## Required work
Quote the passage on atmospheric delay in full, word for word.

Atmospheric Delay The VMF3 dataset (re3data.org 2019) provides wet zenith delay and atmospheric gradient parameters every 6 h. Derived from the numerical weather model of the ECMWF, these parameters provide one of the best approximations of real propagation delay. When applied as part of the Solve analysis, we expect the least-squares fit to find only minimal corrections in terms of the zenith atmospheric parameters. Here, we specifically look at the estimated residual atmospheric zenith delay parameter (\(\delta \tau _{\mathrm{wh}}^{\mathrm{z}}\)) (see Fig. 18), for which we find a weighted mean of only − 3.3 ps over all sessions. This demonstrates the accuracy of the VMF3 dataset on longer time scales, although we find standard deviations of up to 50 ps over the individual residuals obtained in separate sessions. While we consider this a useful measure of the prediction error of VMF3, composed of estimation error and deviation from the interpolation model, the large deviation does not manifest in the observed instabilities shown as WRMS in Table 4. This suggests that the least-squares estimate of the residual zenith delay (\(\delta \tau _{\mathrm{wh}}^{\mathrm{z}}\)), which is updated at an hourly rate, provides additional suppression of the resulting delay instability. We look at the variations between the subdivided scans (Sect. 3.2.1) to investigate atmospheric instabilities over shorter times. For these subdivisions of continuous scans of the same radio source, we expect delays from ionospheric effects, instrument or source structure to be effectively constant, leaving only the contributions from limited SNR and atmospheric changes. We suppose the variance between successive delay residuals, separated by 90 s or less, to be composed of a sensitivity-limited \(\sigma _{\mathrm{sens}}\) and an atmospheric component represented as follows:

$$\begin{aligned} \sigma _\tau ^2 (\alpha )= & {} \langle (\delta \tau _{{\mathrm {i}}} - \delta \tau _{\mathrm {i+1}})^2 \rangle /2 \end{aligned}$$

(19)

Saved entries:

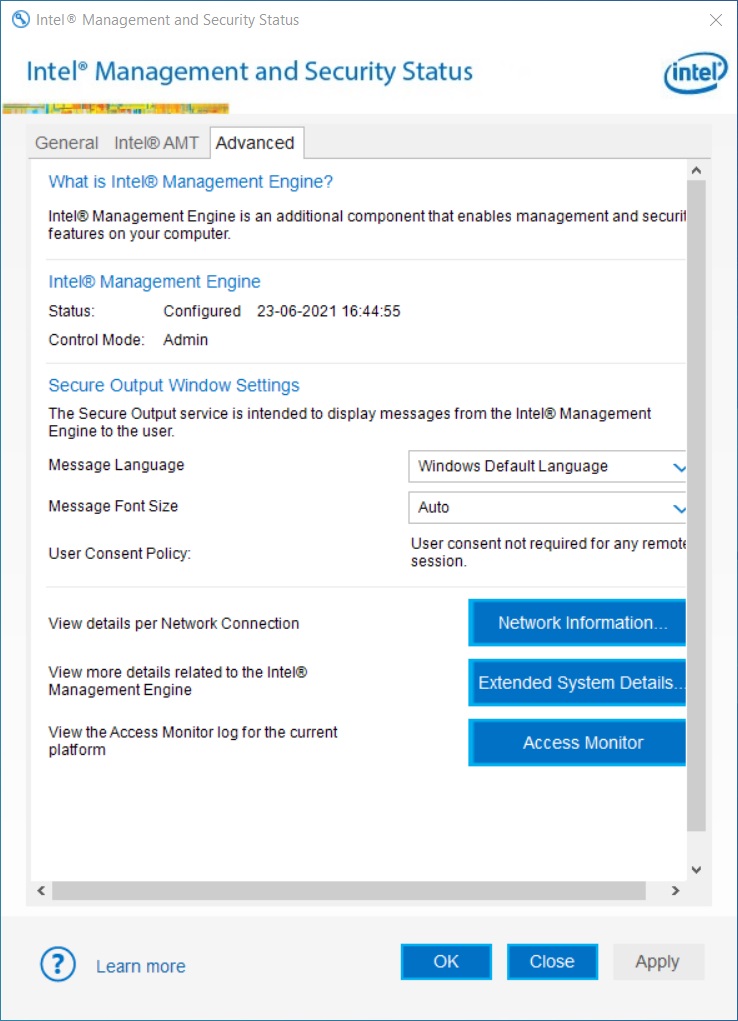Apply the current settings

click(658, 961)
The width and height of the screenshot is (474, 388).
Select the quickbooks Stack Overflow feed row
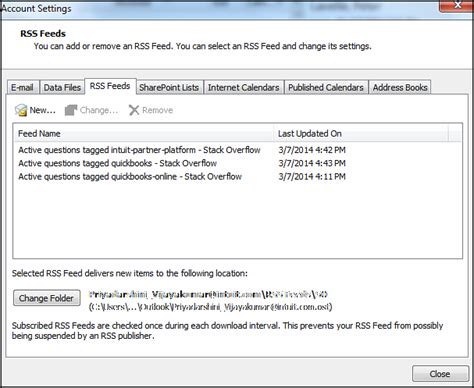(x=237, y=163)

## Written response
Atmospheric Delay The VMF3 dataset (re3data.org 2019) provides wet zenith delay and atmospheric gradient parameters every 6 h. Derived from the numerical weather model of the ECMWF, these parameters provide one of the best approximations of real propagation delay. When applied as part of the Solve analysis, we expect the least-squares fit to find only minimal corrections in terms of the zenith atmospheric parameters. Here, we specifically look at the estimated residual atmospheric zenith delay parameter (\(\delta \tau _{\mathrm{wh}}^{\mathrm{z}}\)) (see Fig. 18), for which we find a weighted mean of only − 3.3 ps over all sessions. This demonstrates the accuracy of the VMF3 dataset on longer time scales, although we find standard deviations of up to 50 ps over the individual residuals obtained in separate sessions. While we consider this a useful measure of the prediction error of VMF3, composed of estimation error and deviation from the interpolation model, the large deviation does not manifest in the observed instabilities shown as WRMS in Table 4. This suggests that the least-squares estimate of the residual zenith delay (\(\delta \tau _{\mathrm{wh}}^{\mathrm{z}}\)), which is updated at an hourly rate, provides additional suppression of the resulting delay instability. We look at the variations between the subdivided scans (Sect. 3.2.1) to investigate atmospheric instabilities over shorter times. For these subdivisions of continuous scans of the same radio source, we expect delays from ionospheric effects, instrument or source structure to be effectively constant, leaving only the contributions from limited SNR and atmospheric changes. We suppose the variance between successive delay residuals, separated by 90 s or less, to be composed of a sensitivity-limited \(\sigma _{\mathrm{sens}}\) and an atmospheric component represented as follows:

$$\begin{aligned} \sigma _\tau ^2 (\alpha )= & {} \langle (\delta \tau _{{\mathrm {i}}} - \delta \tau _{\mathrm {i+1}})^2 \rangle /2 \end{aligned}$$

(19)